Sauteed Broccolini
[1] Sautéed broccolini with lemon and garlic (photo courtesy eMeals).

Broccolini
[2] Uncooked broccolini (photo courtesy Bodecology).

Broccolini & Branzino
[3] For presentation, set the protein atop the cooked broccolini. Here, roast branzino with caper vinaigrette from Chef David Burke.

 

Not into green beer and green bagels?

A healthy green food for a St. Patrick’s Day meal is this Sautéed Lemon-Garlic Broccolini from eMeals, a recipe subscription service with 25 different meal plans for every diet (there’s a 14-day free trial).

Set a piece of your favorite protein on top or to the side: a fish fillet, sliced steak or chicken, shrimp or other favorite.
 
RECIPE: Ingredients

  • 1 tablespoon olive oil
  • 1 pound broccolini, ends trimmed
  • 2 cloves garlic, minced
  • 1/8 teaspoon crushed red pepper
  • 1/4 cup chicken or vegetable broth
  • 1/4 teaspoon grated lemon rind
  • 2 teaspoon lemon juice
  • 1/2 teaspoon salt
  • 1/2 teaspoon pepper
  • Optional: red chile flakes or minced jalapeño
  •  
    Preparation

    1. HEAT the oil in a large skillet over medium-high heat. Add the broccolini, garlic and red pepper flakes; sauté 4 minutes.

    2. ADD the broth. Cover, reduce the heat to medium-low, and cook 6 minutes or until tender.

    3. STIR in the lemon rind, lemon juice, salt and pepper. Sprinkle on the chile and serve.
     
     
    BROCCOLINI VS BROCCOLI VS BROCCOLI RABE:
    THE DIFFERENCE

    Broccolini is not a young growth of broccoli, although it looks like small broccoli florets atop long, slender stems.

    Rather, broccolini is a hybrid of broccoli and gai-lan (kai-lan), a Chinese chard, both cultivar groups of Brassica oleracea, the powerful cruciferous vegetable family.

    Broccolini is not a young form of either broccoli or broccoli rabe: it is a hybrid.

    It can be eaten cooked or raw, and is sweeter than broccoli florets.

    Though much more expensive than broccoli, there is little waste. The stems don’t even need to be trimmed.
     
    The History Of Broccolini

    In the late 1980s, breeders at Japan’s Sakata Seed company crossed broccoli and gai-lan and named the new vegetable asparation. Sakata partnered with a Mexican grower, and then with Mann Packing in California, to grow asparation. Mann gave it a more consumer-friendly name: broccolini.

     
    To add some confusion, broccolini was given different names to appear at retail, including brocolette, brocoletti and sweet baby broccoli. If you’re facing down these names, just remember: tall, slender stems + few or no leaves = broccolini.

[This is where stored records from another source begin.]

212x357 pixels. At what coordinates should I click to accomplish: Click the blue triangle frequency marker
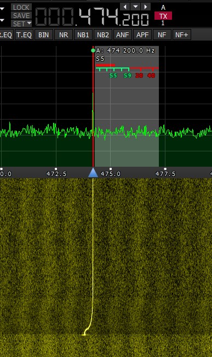coord(93,172)
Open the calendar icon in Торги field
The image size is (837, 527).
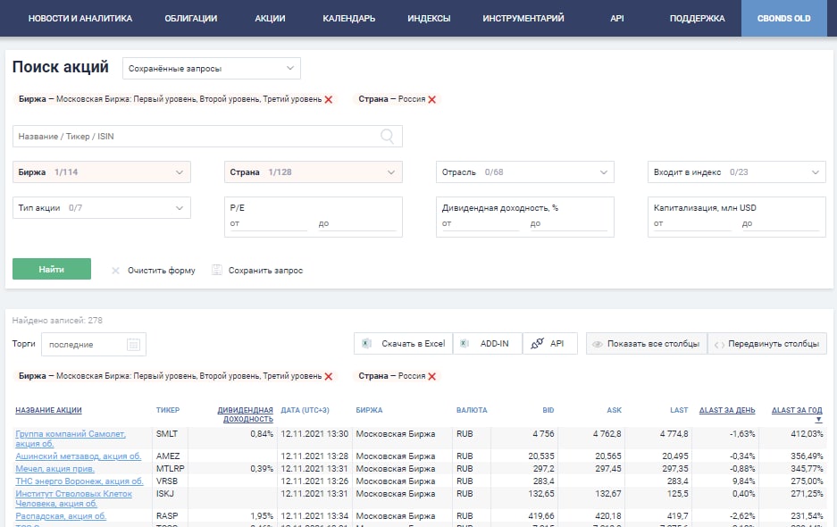pyautogui.click(x=133, y=345)

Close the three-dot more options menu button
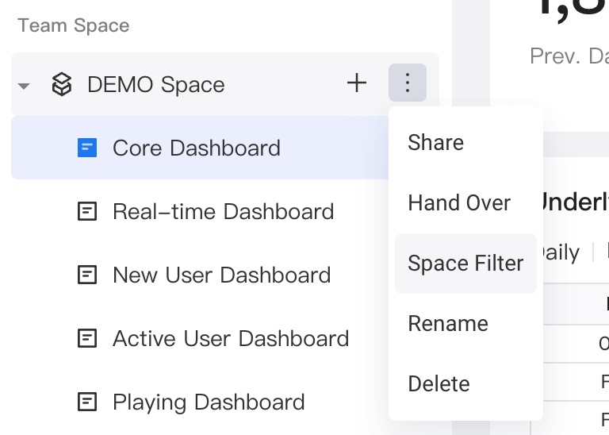pyautogui.click(x=407, y=83)
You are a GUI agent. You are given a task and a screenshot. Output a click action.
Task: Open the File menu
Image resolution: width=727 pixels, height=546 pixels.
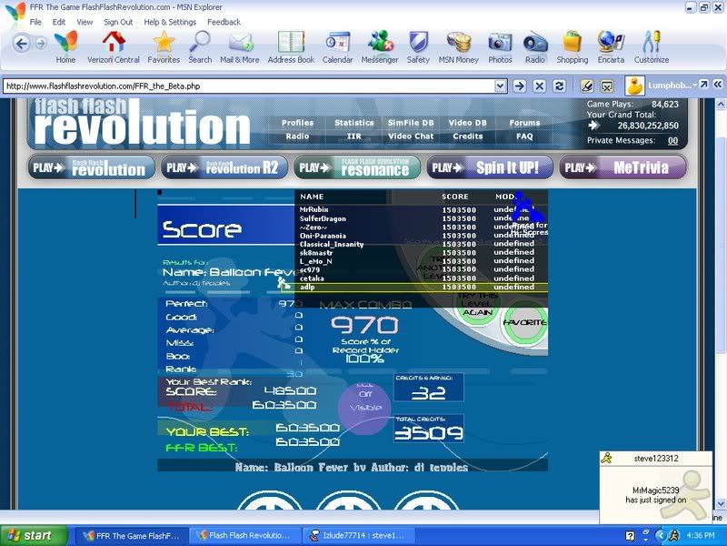tap(35, 22)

    Broccoli rabe, with which broccolini is often confused, has a profusion of leaves at the top.

    Here’s how to end the confusion between…

    Broccolini, Broccoli & Broccoli Rabe

  • Broccoli is a member of the Brassica family of cruciferous vegetables, which includes bok choy, broccoli, Brussels sprouts, cauliflower, cabbage, kale, kohlrabi, mustard greens and turnips, among other veggies. It has thick stalks and large, dense florets. It grows with large outer leaves, which are usually stripped away prior to hitting store shelves. However, they are edible and delicious.
  • Broccolini, which has long, slender stalks and small, less dense florettes, is hybrid developed in California by crossing conventional broccoli with Chinese kale. Unlike broccoli and broccoli rabe, it doesn not have leaves.
  • Broccoli rabe or rapini (pronounced robb and sometimes spelled raab) is popular in Southern Italy, where it is often served with pasta or polenta. It looks like a very leafy broccolini but is actually a member of the turnip genus. It is more bitter than broccoli and broccolini.
  •  
     
    HOW TO SERVE BROCCOLINI

    Like broccoli and broccoli rabe, broccolini is low in calories: about 35 calories for six stems. It is a good source of calcium, folate, iron, potassium and vitamins A and C (100% DV).

    Treat broccolini as you would broccoli, broccoli raab or asparagus:

  • Crudités
  • Pasta primavera
  • Sautéed or steamed with a squeeze of lemon juice (alone or in a medley with asparagus, mushrooms and/or other vegetables)
  • Stir-fries
  •  
    If you want a sauce, Asian sauces like soy-ginger-sesame or ponzu, work well, as does a light mustard sauce or vinaigrette.

    For a garnish, your favorites work nicely: crumbled bacon, pine nuts, seasoned breadcrumbs, etc.